También consideraba la brujería como una realidad eficaz y promovía la persecución y quema de brujas. Sus diatribas antihebraicas no eran menos radicales en su libro Contra las mentiras de los judíos, y vale la pena exponerlas con alguna extensión, como muestra de un discurso que llegaría hasta hoy.

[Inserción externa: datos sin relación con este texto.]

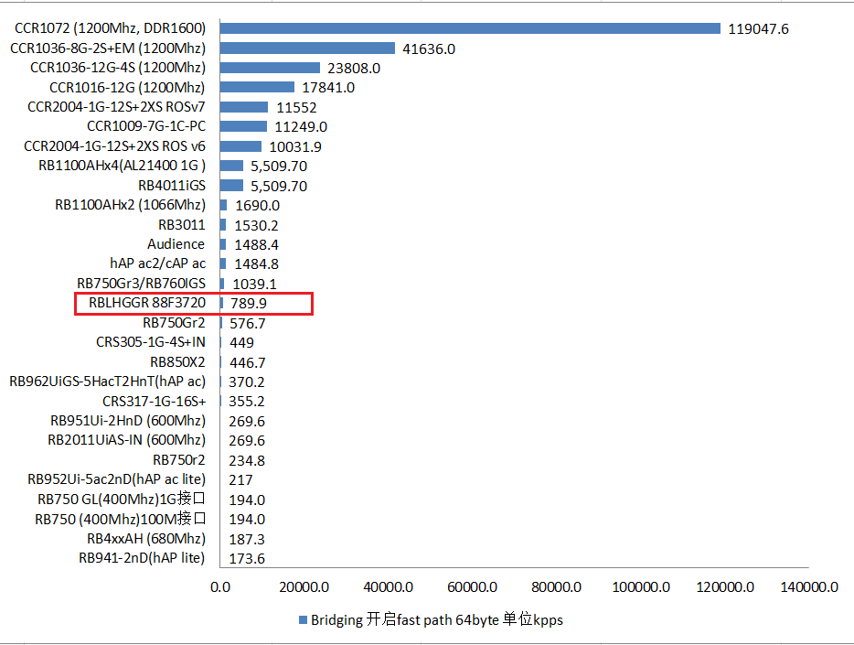
Task: Select the 60000.0 x-axis tick label
Action: click(472, 587)
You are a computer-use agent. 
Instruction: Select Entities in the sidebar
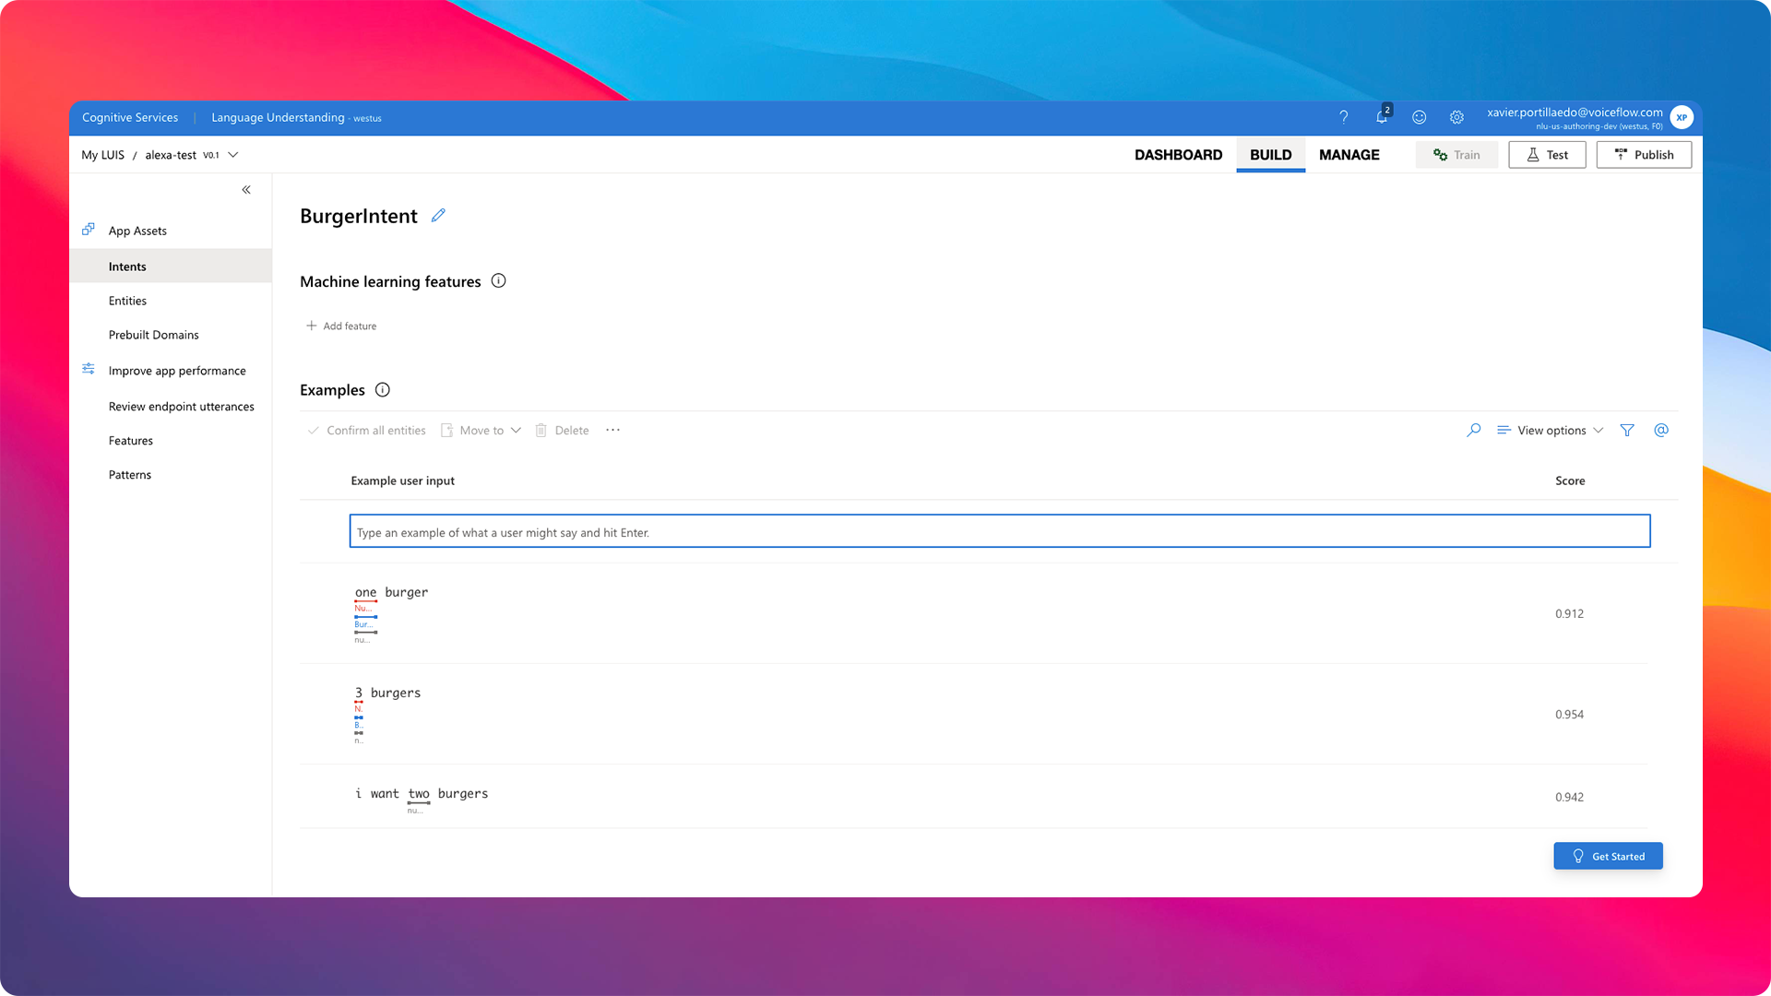coord(127,300)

Los judíos, “blasfemos desvergonzados”, injuriaban a Jesús y trataban de prostituta a su madre, “tienen creencias falsas y están poseídos de todos los demonios”, “se vanaglorian de ser los más nobles”, el pueblo elegido por Dios, cuando Dios les ha dado sobradas muestras de su desagrado y castigo: “No han aprendido ninguna lección de sus terribles desdichas durante más de 1.400 años de exilio”. Ello probaba su contumacia, de modo que “No me propongo convertir a los judíos, porque eso es imposible”, son “engendros de víboras, hijos del demonio, el cristiano no tiene enemigo más enconado y mortificante que el judío”. “Se quejan de estar cautivos entre nosotros, pero nadie los retiene, pueden irse cuando quieran. Ellos, archiladrones, nos tienen cautivos con su usura”. “Si tuvieran el poder de hacernos lo que nosotros podemos hacerles a ellos, ninguno de nosotros viviría más de una hora”. Por lo tanto proponía quemar sus sinagogas, quitarles todos sus libros religiosos, prohibirles bajo pena de muerte alabar a Dios o invocar su nombre, pues en sus labios es blasfemia: “Nadie sea piadoso y amable en lo que a esto respecta, pues está en juego el honor de Dios y la salvación de todos nosotros, incluyendo la salvación de los judíos”.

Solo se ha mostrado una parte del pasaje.